» Problem description: Continue the post on barriers to self-compassion, starting after its list of three components.
start Extract to read
Common Barriers to Self-Compassion & How to Overcome Them

Westwood Total Health


I can tell that some of you are already turned off by just reading the title of this post. Self-compassion – yuck! For some people it’s the word that bothers them, for others it’s thoughts about self-compassion, and yet for others, it’s both. If it’s the word that bothers you, maybe just think of it as kindness or care while you read. If it’s your thoughts, then you’re in the right place because that’s what we’re talking about today.

Kristin Neff is the leading researcher in the world on self-compassion. She defines it as: “being open to and moved by one’s own suffering, experiencing feelings of caring and kindness toward oneself, taking an understanding, nonjudgmental attitude toward one’s inadequacies and failures, and recognizing that one’s own experience is part of the common human experience.” It includes three components:

  • Self-kindness – through words and actions
  • Common humanity – acknowledging that all humans suffer
  • Mindfulness – “awareness that arises through paying attention, on purpose, in the present moment, non-judgmentally” (Jon Kabat-Zinn)
end Extract to read
start Material
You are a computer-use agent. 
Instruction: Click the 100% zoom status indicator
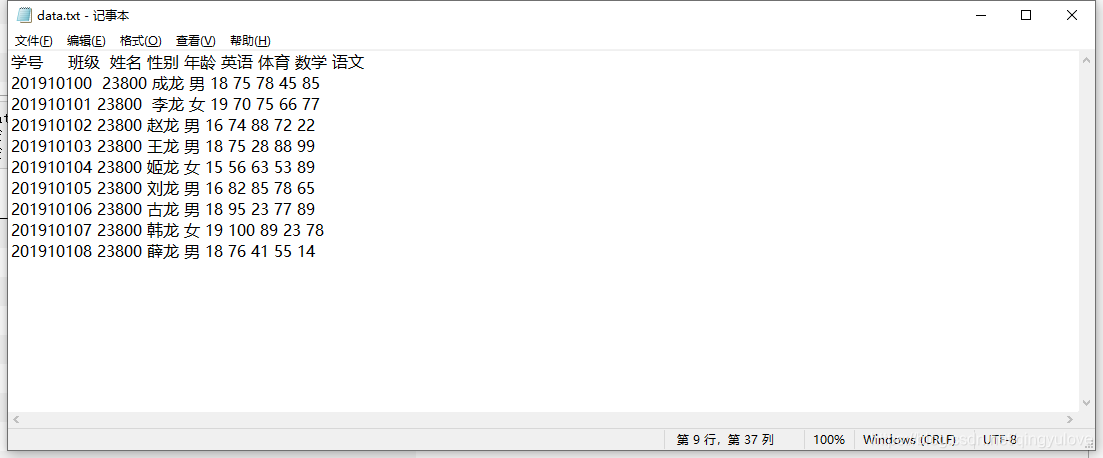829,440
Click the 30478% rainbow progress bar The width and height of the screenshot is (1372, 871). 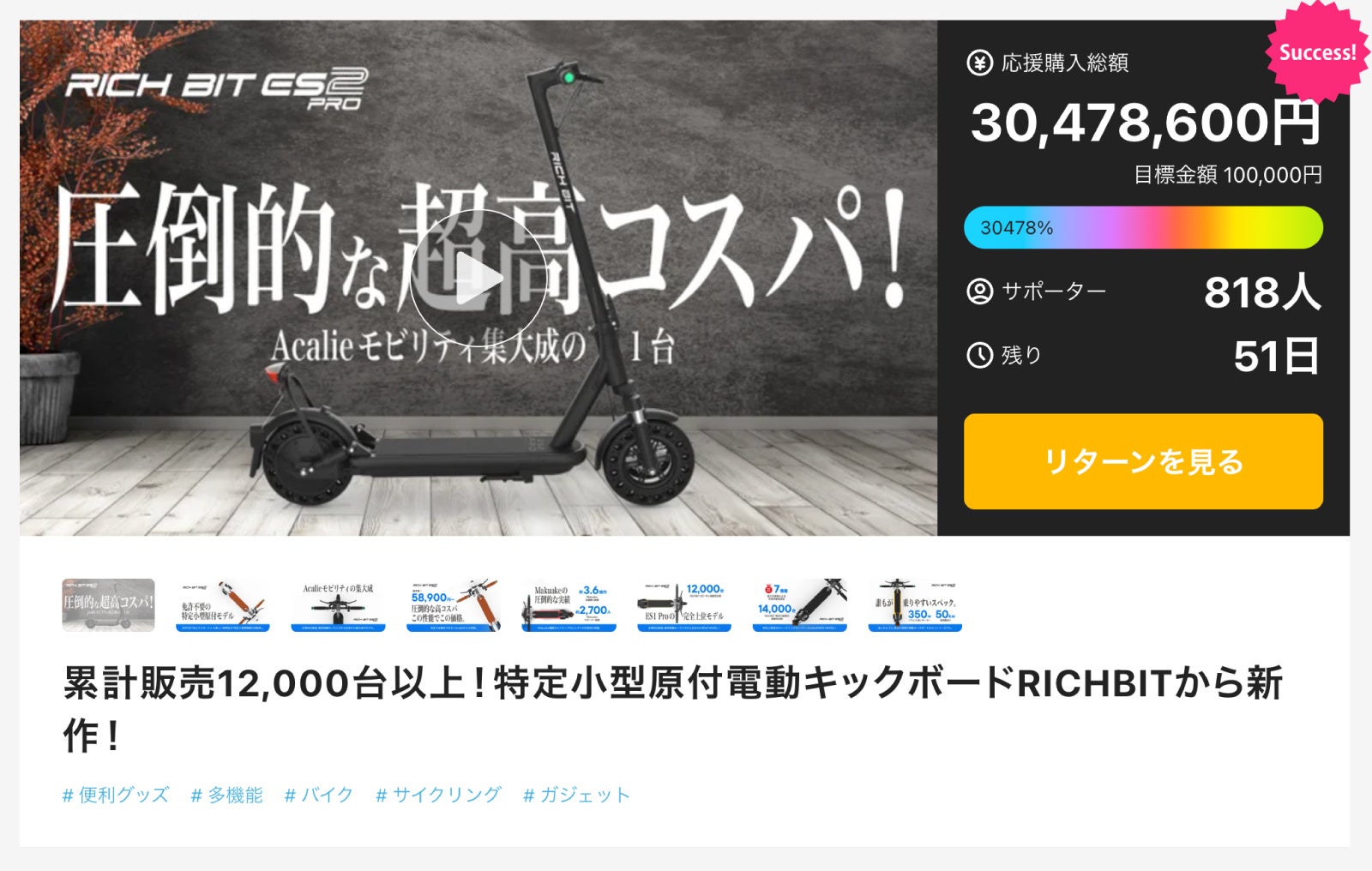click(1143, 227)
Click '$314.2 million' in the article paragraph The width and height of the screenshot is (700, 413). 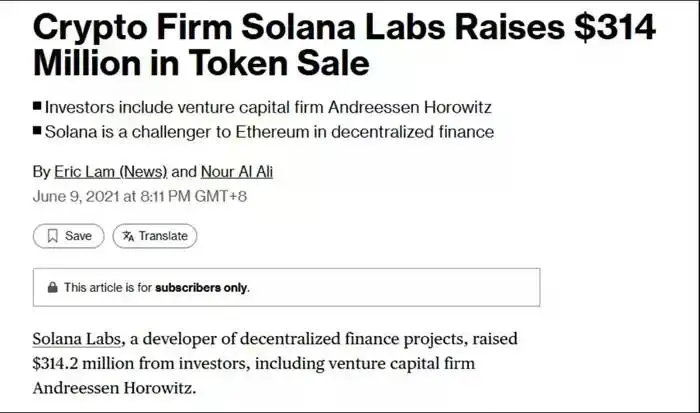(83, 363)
end Material
start Material
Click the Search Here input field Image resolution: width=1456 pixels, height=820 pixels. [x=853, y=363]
end Material
start Material
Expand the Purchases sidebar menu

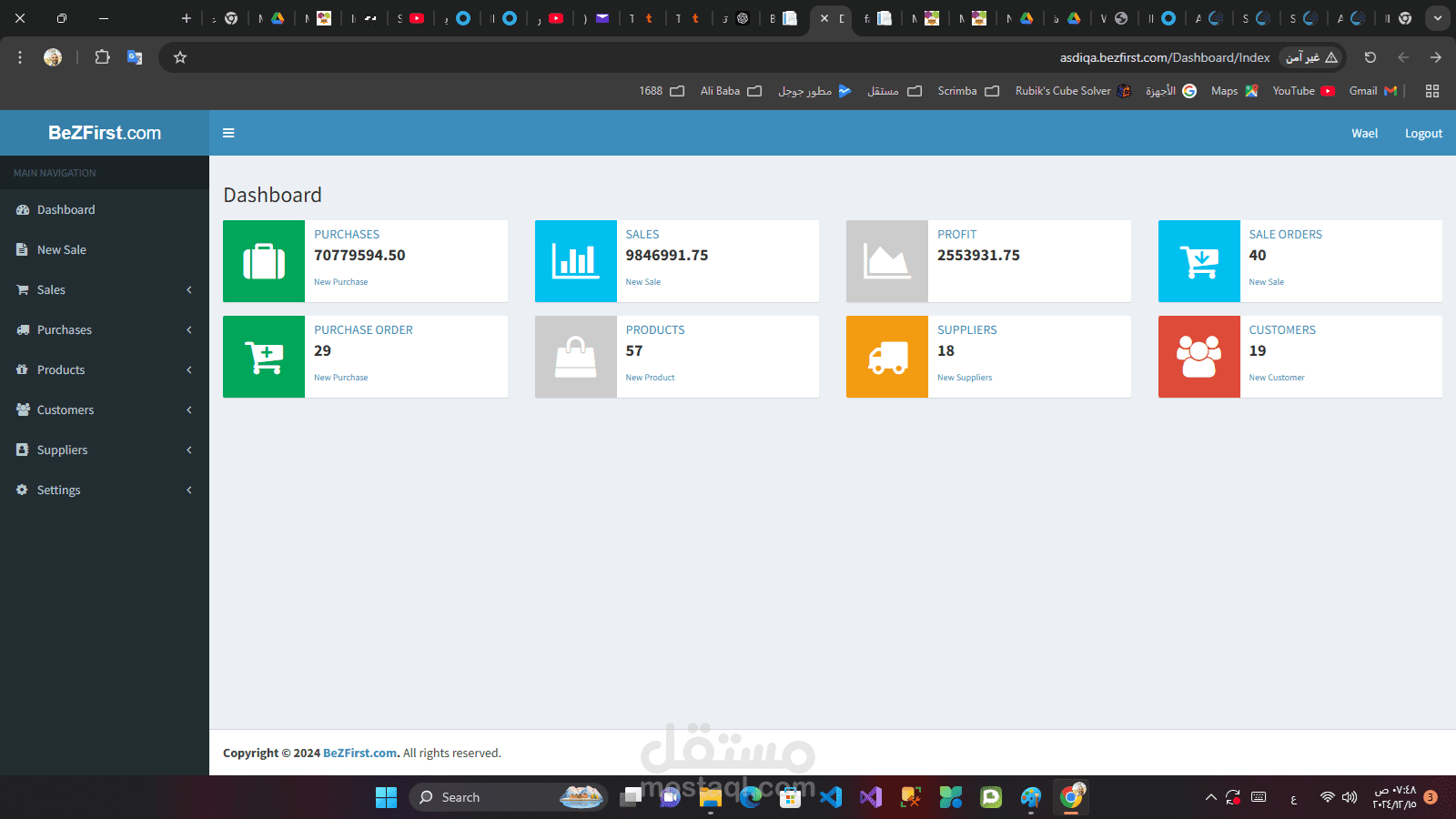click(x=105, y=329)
end Material
» In response:
Most of us don’t engage in enough self-compassion. In fact, most of us seem to be pretty hard on ourselves – self-critical, the opposite of self-compassion. This is likely because as children we are taught to be kind and compassionate toward others. Rarely, if ever does someone tell us we’re supposed to offer that kindness and compassion to ourselves.

So, all that being said, what are these common barriers, or thoughts, that so many of us have about self-compassion.
“it’s self-centred or selfish”: The research has found that people who are self-compassionate are actually far more caring toward others.
How can I overcome this barrier?: Try a lovingkindness meditation, in which we practice extending kindness to ourselves and others.
“it’s weak”: The research has found that it makes us more resilient, in both adverse events and with chronic pain.
How do I overcome this barrier?: Try putting a kind hand on the part of your body that hurts when you’re in a difficult situation or having difficult thoughts or feelings.
“it’s self-indulgent”: The research has found that it makes us engage in healthier behaviours, including eating well, exercising, and going to the doctor.
How do I overcome this barrier?: Try going for a compassionate walk – a walking meditation where you send compassion to each person you pass by.
“it will make me less motivated”: The research has found that it motivates us more! This is due to having less of a fear of failure and an increased sense of personal responsibility.
How do I overcome this barrier?: Try some self-compassion journaling, in which you non-judgmentally write about the difficulties you had, write kind words to yourself in response, and connect to common humanity (we all suffer).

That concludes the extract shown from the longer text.